Saturday, 31 October 2015

Archaeologist at prominent university wishes to remain nameless when praising the Green collection.

As Lynda Albertson of ARCA cogently notes:
The article concerned suggests that "the world’s foremost collector of rare biblical artifacts, Steven Green" may have "made a deal with the devil"
helping to preserve Iraq’s disappearing Christian heritage by allegedly buying black market items plundered by the Islamic State. 
Cunies as "Christian heritage" is a new one on me.
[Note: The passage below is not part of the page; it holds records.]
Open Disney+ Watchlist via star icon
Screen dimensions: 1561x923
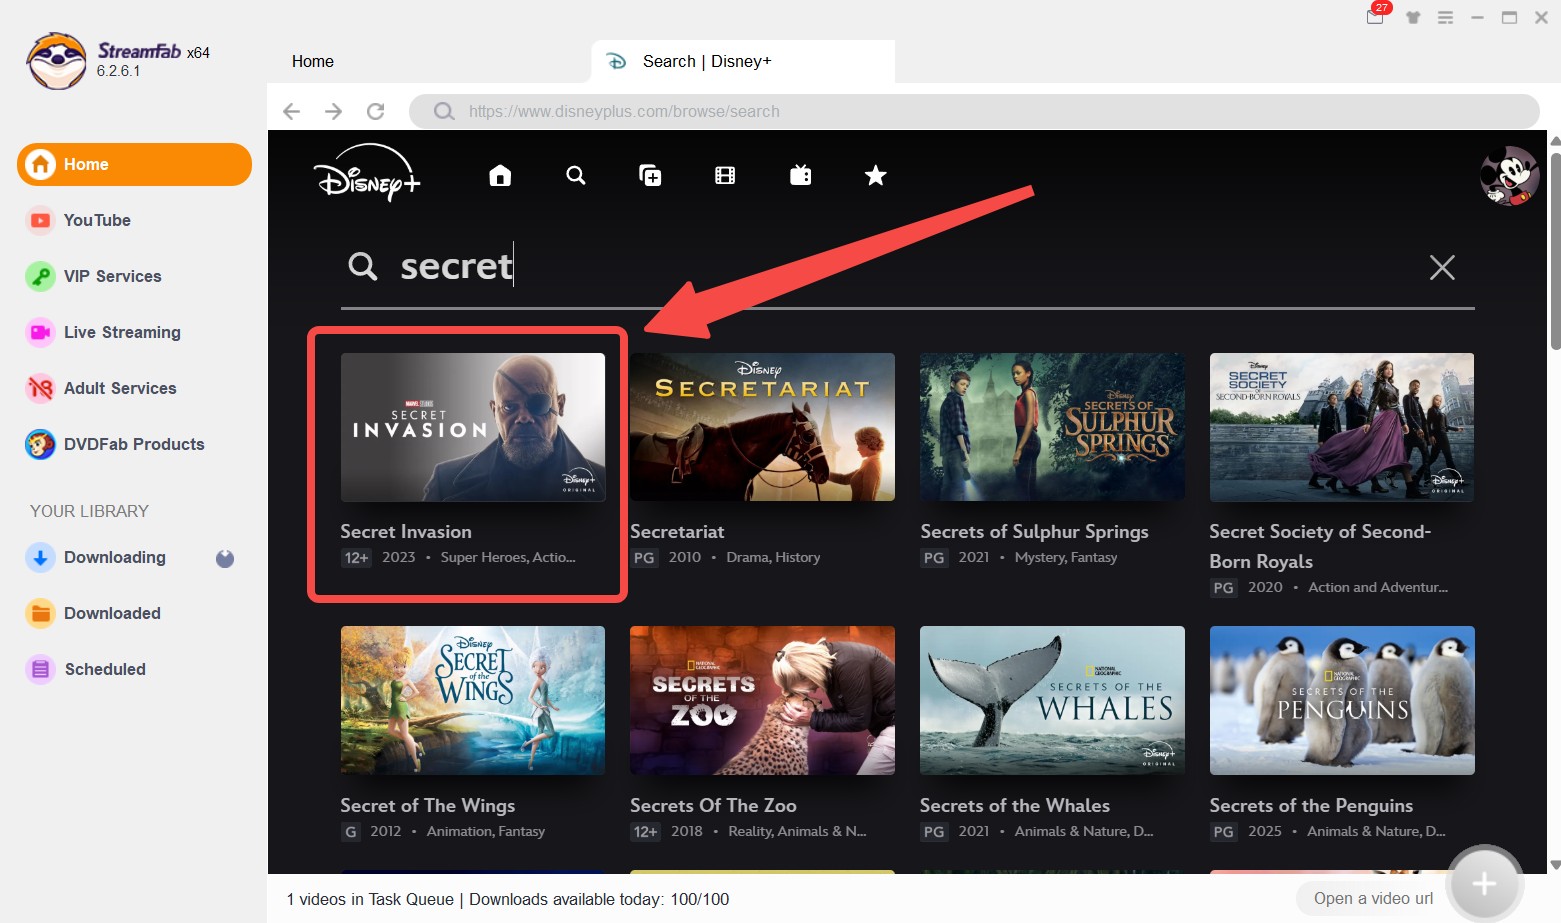coord(875,175)
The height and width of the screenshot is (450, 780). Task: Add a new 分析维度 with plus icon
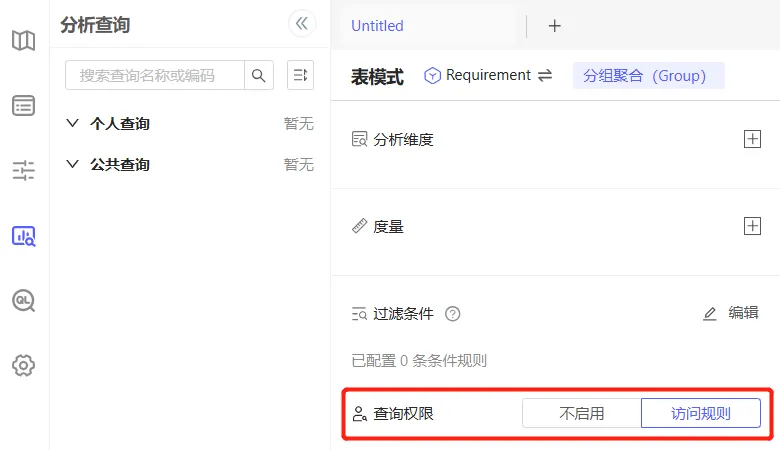pos(752,139)
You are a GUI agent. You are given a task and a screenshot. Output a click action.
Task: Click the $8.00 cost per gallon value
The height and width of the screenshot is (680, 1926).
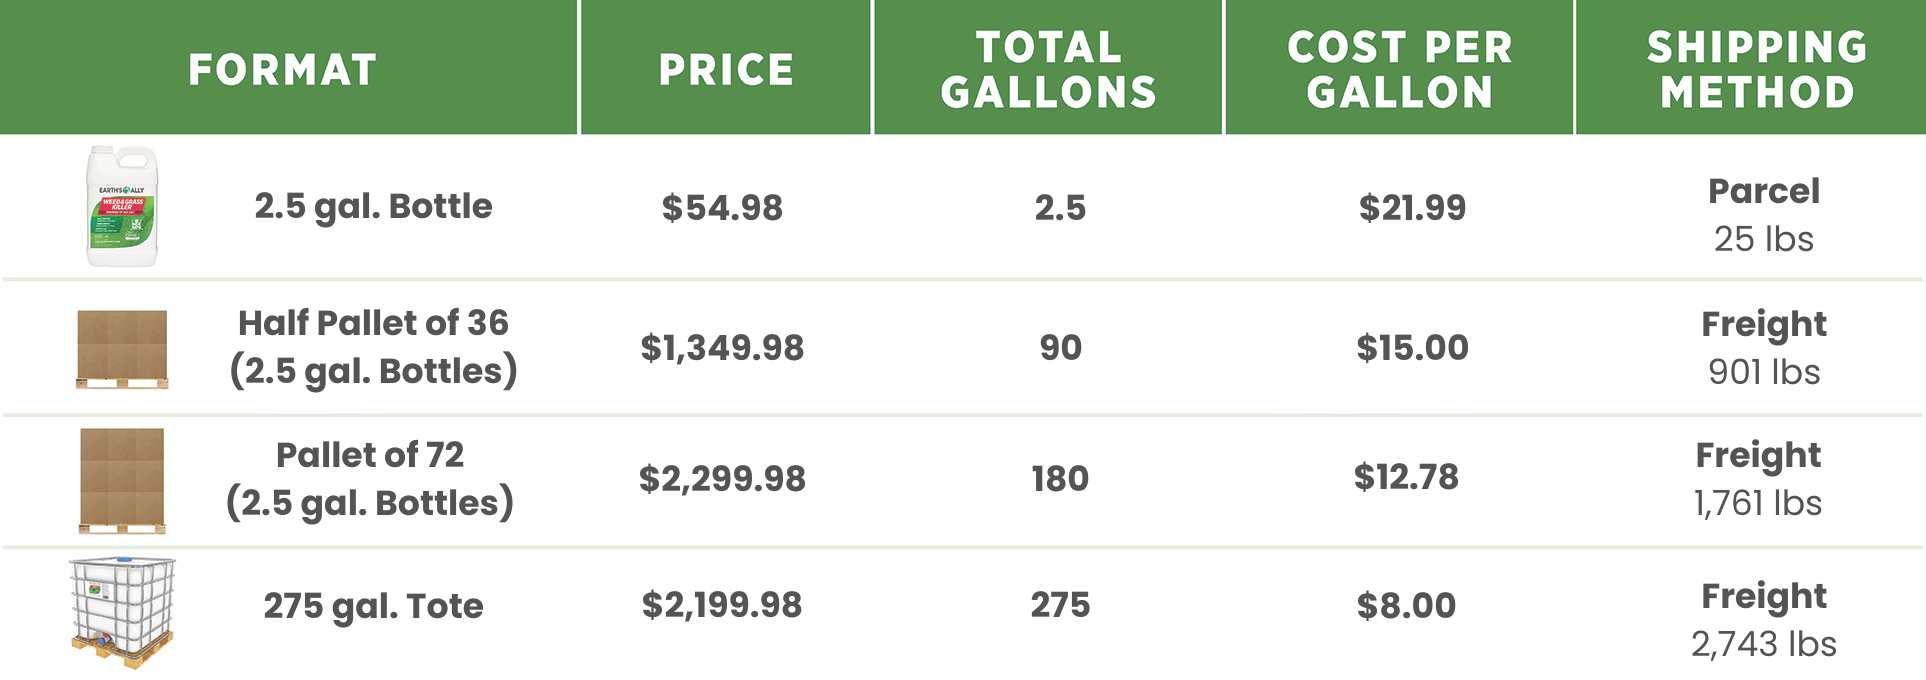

 one U.S. archaeologist who has worked with the Greens said the family is very meticulous and ethical about acquisitions. "In my opinion the Greens would not have knowingly purchased antiquities from an unknown or suspected source," said the archaeologist, a prominent professor at a respected university who asked not to be identified. "However, the authorities are extremely sensitive about any antiquities coming into the market at this time and are critical of almost any trade or sale between the Middle East and other countries, especially with regard to well-funded private collectors such as the Greens. Therefore, they would be a prime target of investigation."
Especally if the export documents said what they are reported to have said. Would the "prominent" professor at a "respected university" have said the same if he or she had seen those documents and found out that the reports are true? Have they seen the documents in question, and if so, how do they explain them away?
Others called Hobby Lobby’s reported claim that the tablets were hand-crafted “tiles” worth just $300 a piece “ludicrous.” The tablets could be worth anywhere from $2,000 to $30,000 each, according to Amr Al-Azm, an associate professor Middle East History and Anthropology in the Department of Social Sciences at Shawnee State University. And calling the tablets “tiles” is comparable to labeling ancient books as tiles, because they are both square shaped, said Eric Meyers, an archaeologist and director of the graduate program in religion at Duke University. [...] Under Iraqi law, cultural heritage is the property of the state, with antiquities recognized as "national treasures” and anyone who removes them from the country is a thief.